Reproduce each of the entries below word for word, with nothing added or left out.
------
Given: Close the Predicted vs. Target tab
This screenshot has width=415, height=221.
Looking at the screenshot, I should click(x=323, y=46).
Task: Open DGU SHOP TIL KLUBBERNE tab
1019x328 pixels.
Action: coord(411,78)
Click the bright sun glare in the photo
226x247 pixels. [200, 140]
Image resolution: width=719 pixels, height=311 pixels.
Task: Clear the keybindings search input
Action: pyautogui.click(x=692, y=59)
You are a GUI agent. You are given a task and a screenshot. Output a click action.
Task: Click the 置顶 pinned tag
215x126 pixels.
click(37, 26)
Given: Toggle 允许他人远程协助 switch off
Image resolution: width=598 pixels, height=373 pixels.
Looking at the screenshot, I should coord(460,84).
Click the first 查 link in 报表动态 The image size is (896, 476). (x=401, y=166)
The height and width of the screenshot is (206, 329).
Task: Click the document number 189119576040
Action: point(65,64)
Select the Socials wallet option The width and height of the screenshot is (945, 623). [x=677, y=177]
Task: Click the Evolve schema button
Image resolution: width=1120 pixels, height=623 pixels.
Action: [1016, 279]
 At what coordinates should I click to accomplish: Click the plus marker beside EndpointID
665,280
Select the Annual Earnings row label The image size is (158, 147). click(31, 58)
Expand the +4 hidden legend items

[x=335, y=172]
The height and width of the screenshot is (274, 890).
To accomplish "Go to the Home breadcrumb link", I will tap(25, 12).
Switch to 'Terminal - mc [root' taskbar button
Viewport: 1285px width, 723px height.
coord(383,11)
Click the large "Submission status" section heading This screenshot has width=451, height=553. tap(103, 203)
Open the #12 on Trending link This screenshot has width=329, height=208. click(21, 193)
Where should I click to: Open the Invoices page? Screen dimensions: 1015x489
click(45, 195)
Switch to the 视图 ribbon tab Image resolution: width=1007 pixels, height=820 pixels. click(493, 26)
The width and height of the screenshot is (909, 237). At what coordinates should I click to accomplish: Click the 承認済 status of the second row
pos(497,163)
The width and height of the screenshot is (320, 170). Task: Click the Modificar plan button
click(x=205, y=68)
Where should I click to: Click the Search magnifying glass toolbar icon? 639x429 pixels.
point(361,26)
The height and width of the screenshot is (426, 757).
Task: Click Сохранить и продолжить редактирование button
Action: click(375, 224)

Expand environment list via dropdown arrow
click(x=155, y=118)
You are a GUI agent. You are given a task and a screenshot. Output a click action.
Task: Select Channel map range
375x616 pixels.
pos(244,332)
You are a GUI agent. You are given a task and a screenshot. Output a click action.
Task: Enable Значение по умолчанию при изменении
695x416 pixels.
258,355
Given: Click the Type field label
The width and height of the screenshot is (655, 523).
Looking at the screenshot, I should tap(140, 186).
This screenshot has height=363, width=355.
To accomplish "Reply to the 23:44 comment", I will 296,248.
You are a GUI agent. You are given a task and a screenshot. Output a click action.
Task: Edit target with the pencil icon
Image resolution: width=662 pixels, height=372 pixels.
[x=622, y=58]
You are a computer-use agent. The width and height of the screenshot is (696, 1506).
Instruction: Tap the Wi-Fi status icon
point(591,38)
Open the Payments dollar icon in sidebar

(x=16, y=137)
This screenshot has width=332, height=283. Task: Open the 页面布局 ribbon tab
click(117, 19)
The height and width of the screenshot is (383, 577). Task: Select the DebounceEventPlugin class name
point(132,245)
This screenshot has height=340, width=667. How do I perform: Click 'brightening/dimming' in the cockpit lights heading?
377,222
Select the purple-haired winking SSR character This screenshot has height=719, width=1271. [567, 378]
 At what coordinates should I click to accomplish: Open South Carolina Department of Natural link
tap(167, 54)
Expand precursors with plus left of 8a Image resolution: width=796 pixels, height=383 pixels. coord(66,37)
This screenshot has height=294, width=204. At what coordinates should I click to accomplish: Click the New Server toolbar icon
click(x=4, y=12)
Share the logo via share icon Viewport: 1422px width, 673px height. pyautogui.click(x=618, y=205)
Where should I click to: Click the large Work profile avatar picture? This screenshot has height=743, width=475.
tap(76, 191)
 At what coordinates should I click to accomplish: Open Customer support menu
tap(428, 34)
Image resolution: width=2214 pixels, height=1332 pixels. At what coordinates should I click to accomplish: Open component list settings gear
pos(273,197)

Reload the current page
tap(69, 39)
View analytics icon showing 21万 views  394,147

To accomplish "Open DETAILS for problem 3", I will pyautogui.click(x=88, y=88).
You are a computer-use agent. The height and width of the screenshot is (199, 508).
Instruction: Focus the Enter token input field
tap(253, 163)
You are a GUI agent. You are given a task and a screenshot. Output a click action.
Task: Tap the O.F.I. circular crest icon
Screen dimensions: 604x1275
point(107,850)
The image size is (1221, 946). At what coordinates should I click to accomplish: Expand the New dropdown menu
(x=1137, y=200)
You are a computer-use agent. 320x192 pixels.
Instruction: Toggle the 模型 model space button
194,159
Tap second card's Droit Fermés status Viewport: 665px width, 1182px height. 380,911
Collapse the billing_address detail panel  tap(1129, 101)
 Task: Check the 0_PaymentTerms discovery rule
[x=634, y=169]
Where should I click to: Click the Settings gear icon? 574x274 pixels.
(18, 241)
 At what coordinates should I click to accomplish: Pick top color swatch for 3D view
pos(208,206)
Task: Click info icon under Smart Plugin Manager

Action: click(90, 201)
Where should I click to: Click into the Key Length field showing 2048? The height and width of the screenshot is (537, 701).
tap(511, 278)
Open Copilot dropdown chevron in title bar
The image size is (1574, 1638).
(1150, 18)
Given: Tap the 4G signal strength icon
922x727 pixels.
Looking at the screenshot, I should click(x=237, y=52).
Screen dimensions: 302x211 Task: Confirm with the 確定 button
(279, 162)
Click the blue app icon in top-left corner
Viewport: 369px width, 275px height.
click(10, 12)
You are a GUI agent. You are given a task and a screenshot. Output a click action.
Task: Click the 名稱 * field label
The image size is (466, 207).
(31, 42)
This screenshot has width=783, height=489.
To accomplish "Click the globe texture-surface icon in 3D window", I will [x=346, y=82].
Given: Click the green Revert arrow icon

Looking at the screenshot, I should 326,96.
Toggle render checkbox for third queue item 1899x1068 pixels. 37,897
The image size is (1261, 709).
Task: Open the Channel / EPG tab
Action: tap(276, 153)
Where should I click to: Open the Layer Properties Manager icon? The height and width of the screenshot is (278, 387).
------
Result of the exercise:
Given: Close the Predicted vs. Target tab
This screenshot has width=415, height=221.
Looking at the screenshot, I should click(x=323, y=46).
Task: Open DGU SHOP TIL KLUBBERNE tab
1019x328 pixels.
Action: coord(411,78)
Click the bright sun glare in the photo
226x247 pixels. [200, 140]
Image resolution: width=719 pixels, height=311 pixels.
Task: Clear the keybindings search input
Action: pyautogui.click(x=692, y=59)
You are a GUI agent. You are given a task and a screenshot. Output a click action.
Task: Click the 置顶 pinned tag
215x126 pixels.
click(37, 26)
Given: Toggle 允许他人远程协助 switch off
Image resolution: width=598 pixels, height=373 pixels.
Looking at the screenshot, I should coord(460,84).
Click the first 查 link in 报表动态 The image size is (896, 476). (x=401, y=166)
The height and width of the screenshot is (206, 329).
Task: Click the document number 189119576040
Action: point(65,64)
Select the Socials wallet option The width and height of the screenshot is (945, 623). [x=677, y=177]
Task: Click the Evolve schema button
Image resolution: width=1120 pixels, height=623 pixels.
Action: [1016, 279]
 At what coordinates should I click to accomplish: Click the plus marker beside EndpointID
665,280
Select the Annual Earnings row label The image size is (158, 147). click(31, 58)
Expand the +4 hidden legend items

[x=335, y=172]
The height and width of the screenshot is (274, 890).
To accomplish "Go to the Home breadcrumb link", I will tap(25, 12).
Switch to 'Terminal - mc [root' taskbar button
Viewport: 1285px width, 723px height.
coord(383,11)
Click the large "Submission status" section heading This screenshot has width=451, height=553. tap(103, 203)
Open the #12 on Trending link This screenshot has width=329, height=208. click(21, 193)
Where should I click to: Open the Invoices page? Screen dimensions: 1015x489
click(45, 195)
Switch to the 视图 ribbon tab Image resolution: width=1007 pixels, height=820 pixels. click(493, 26)
The width and height of the screenshot is (909, 237). At what coordinates should I click to accomplish: Click the 承認済 status of the second row
pos(497,163)
The width and height of the screenshot is (320, 170). Task: Click the Modificar plan button
click(x=205, y=68)
Where should I click to: Click the Search magnifying glass toolbar icon? 639x429 pixels.
point(361,26)
The height and width of the screenshot is (426, 757).
Task: Click Сохранить и продолжить редактирование button
Action: click(375, 224)

Expand environment list via dropdown arrow
click(x=155, y=118)
You are a GUI agent. You are given a task and a screenshot. Output a click action.
Task: Select Channel map range
375x616 pixels.
pos(244,332)
You are a GUI agent. You are given a task and a screenshot. Output a click action.
Task: Enable Значение по умолчанию при изменении
695x416 pixels.
258,355
Given: Click the Type field label
The width and height of the screenshot is (655, 523).
Looking at the screenshot, I should tap(140, 186).
This screenshot has height=363, width=355.
To accomplish "Reply to the 23:44 comment", I will 296,248.
You are a GUI agent. You are given a task and a screenshot. Output a click action.
Task: Edit target with the pencil icon
Image resolution: width=662 pixels, height=372 pixels.
[x=622, y=58]
You are a computer-use agent. The width and height of the screenshot is (696, 1506).
Instruction: Tap the Wi-Fi status icon
point(591,38)
Open the Payments dollar icon in sidebar

(x=16, y=137)
This screenshot has width=332, height=283. Task: Open the 页面布局 ribbon tab
click(117, 19)
The height and width of the screenshot is (383, 577). Task: Select the DebounceEventPlugin class name
point(132,245)
This screenshot has height=340, width=667. How do I perform: Click 'brightening/dimming' in the cockpit lights heading?
377,222
Select the purple-haired winking SSR character This screenshot has height=719, width=1271. [567, 378]
 At what coordinates should I click to accomplish: Open South Carolina Department of Natural link
tap(167, 54)
Expand precursors with plus left of 8a Image resolution: width=796 pixels, height=383 pixels. coord(66,37)
This screenshot has height=294, width=204. At what coordinates should I click to accomplish: Click the New Server toolbar icon
click(x=4, y=12)
Share the logo via share icon Viewport: 1422px width, 673px height. pyautogui.click(x=618, y=205)
Where should I click to: Click the large Work profile avatar picture? This screenshot has height=743, width=475.
tap(76, 191)
 At what coordinates should I click to accomplish: Open Customer support menu
tap(428, 34)
Image resolution: width=2214 pixels, height=1332 pixels. At what coordinates should I click to accomplish: Open component list settings gear
pos(273,197)

Reload the current page
tap(69, 39)
View analytics icon showing 21万 views  394,147

To accomplish "Open DETAILS for problem 3", I will pyautogui.click(x=88, y=88).
You are a computer-use agent. The height and width of the screenshot is (199, 508).
Instruction: Focus the Enter token input field
tap(253, 163)
You are a GUI agent. You are given a task and a screenshot. Output a click action.
Task: Tap the O.F.I. circular crest icon
Screen dimensions: 604x1275
point(107,850)
The image size is (1221, 946). At what coordinates should I click to accomplish: Expand the New dropdown menu
(x=1137, y=200)
You are a computer-use agent. 320x192 pixels.
Instruction: Toggle the 模型 model space button
194,159
Tap second card's Droit Fermés status Viewport: 665px width, 1182px height. 380,911
Collapse the billing_address detail panel  tap(1129, 101)
 Task: Check the 0_PaymentTerms discovery rule
[x=634, y=169]
Where should I click to: Click the Settings gear icon? 574x274 pixels.
(18, 241)
 At what coordinates should I click to accomplish: Pick top color swatch for 3D view
pos(208,206)
Task: Click info icon under Smart Plugin Manager

Action: click(90, 201)
Where should I click to: Click into the Key Length field showing 2048? The height and width of the screenshot is (537, 701).
tap(511, 278)
Open Copilot dropdown chevron in title bar
The image size is (1574, 1638).
(1150, 18)
Given: Tap the 4G signal strength icon
922x727 pixels.
Looking at the screenshot, I should click(x=237, y=52).
Screen dimensions: 302x211 Task: Confirm with the 確定 button
(279, 162)
Click the blue app icon in top-left corner
Viewport: 369px width, 275px height.
click(10, 12)
You are a GUI agent. You are given a task and a screenshot. Output a click action.
Task: Click the 名稱 * field label
The image size is (466, 207).
(31, 42)
This screenshot has width=783, height=489.
To accomplish "Click the globe texture-surface icon in 3D window", I will [x=346, y=82].
Given: Click the green Revert arrow icon

Looking at the screenshot, I should 326,96.
Toggle render checkbox for third queue item 1899x1068 pixels. 37,897
The image size is (1261, 709).
Task: Open the Channel / EPG tab
Action: tap(276, 153)
Where should I click to: Open the Layer Properties Manager icon? The height and width of the screenshot is (278, 387).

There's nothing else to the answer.